Meet figurative painter Brad Noble during his gallery talk at the Creamery Arts Center, 411 N. Sherman Parkway on Sunday, May 20 5-7 p.m. You’ll be amazed by his huge floor-to-ceiling sized portraits, and that he can achieve the same incredible results using traditional oil paints OR by drawing and painting directly on his iPad. This event is free and open to the public.
His First Night opening at the Creamery Arts Center was a hit. We were transfixed by his iPad demonstrations. Noble sometimes draws and paints directly on his iPad using apps that simulate natural art media. He can do one portrait in a couple hours, sometimes completing two or three iPad paintings in a day. Each brushstroke of his iPad app is recorded, so he’s able to play back the painting process in condensed time, giving audiences the incredible experience of watching a masterpiece blossom on the screen.

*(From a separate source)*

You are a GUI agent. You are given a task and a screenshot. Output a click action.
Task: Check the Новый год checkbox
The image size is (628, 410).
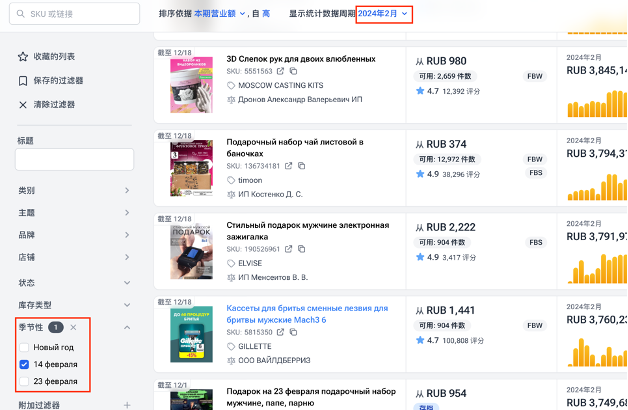[24, 346]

Surrounded in the Creamery Exhibition Hall by Noble’s huge painted canvas portraits, the exhibition is reminder that Noble’s digital work is good because he is a highly trained painter using traditional media.

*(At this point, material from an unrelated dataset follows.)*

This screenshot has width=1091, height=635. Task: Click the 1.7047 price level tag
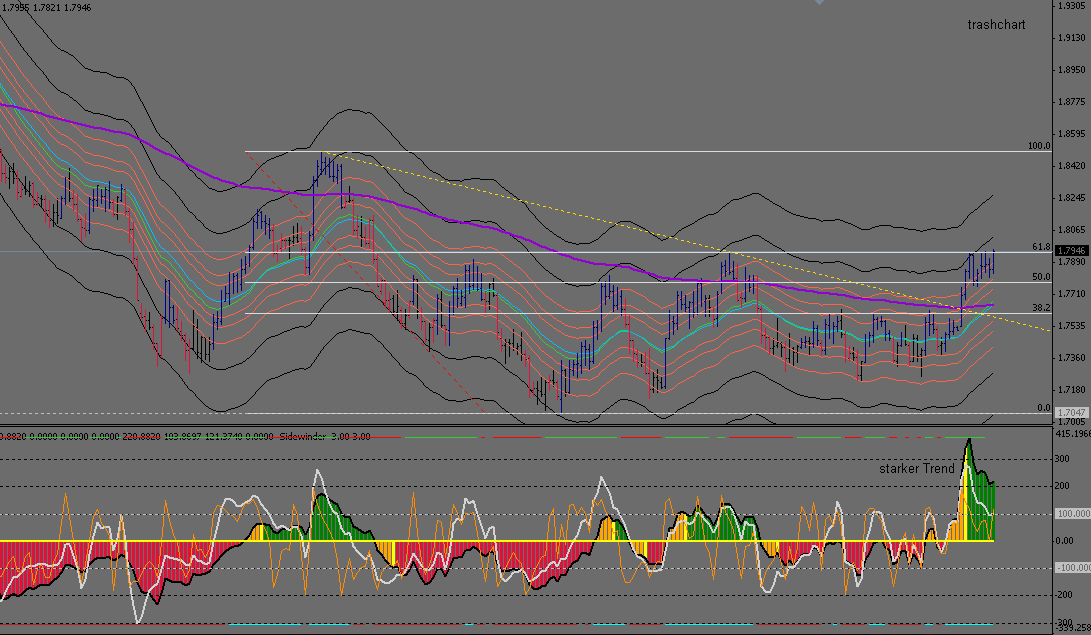(x=1071, y=412)
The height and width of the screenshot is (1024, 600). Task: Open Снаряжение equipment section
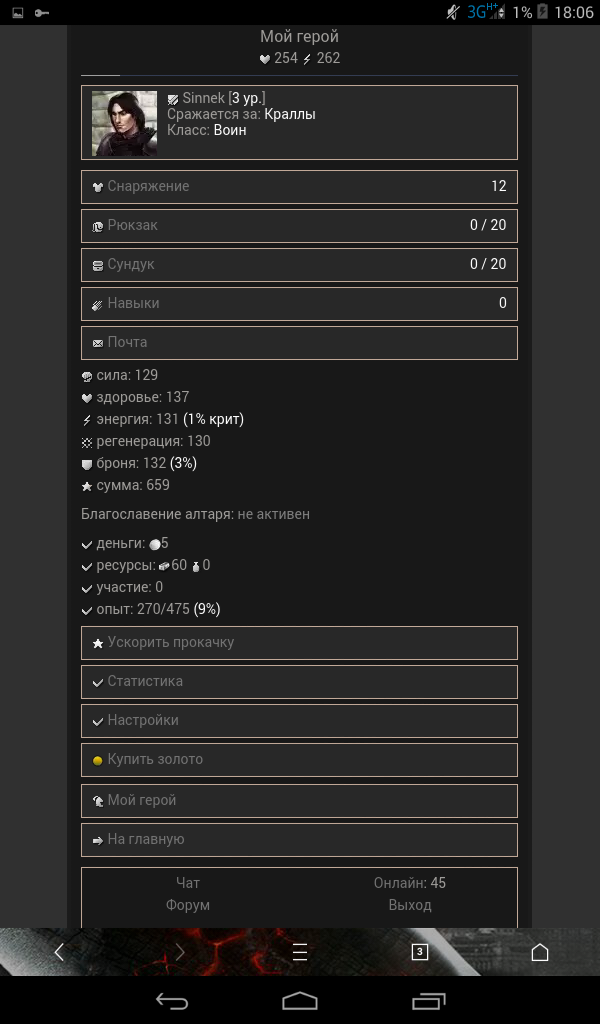pos(299,187)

With his current series of “vapor faces,” Noble hopes to create a state of ambiguity in the viewer’s mind and a place where the viewer can begin to fill in the gaps in a dreamlike state.
“Ideally, I take my viewer through a series of discoveries that leave them questioning their original assumptions…I create as I paint, with an improvisational style,” says Noble. “That spontaneity to me keeps it fresh.”
Noble has achieved national recognition through exhibitions in galleries from Soho to the west coast. Brad received his BFA from the Art Center in Pasadena in 1996 and has work permanently on exhibit at the Moscow Museum of Modern Art. His artworks has recently been acquired by the Seven Bridges Foundation, Tom Waits, and Maverick Records founder Freddy Demann.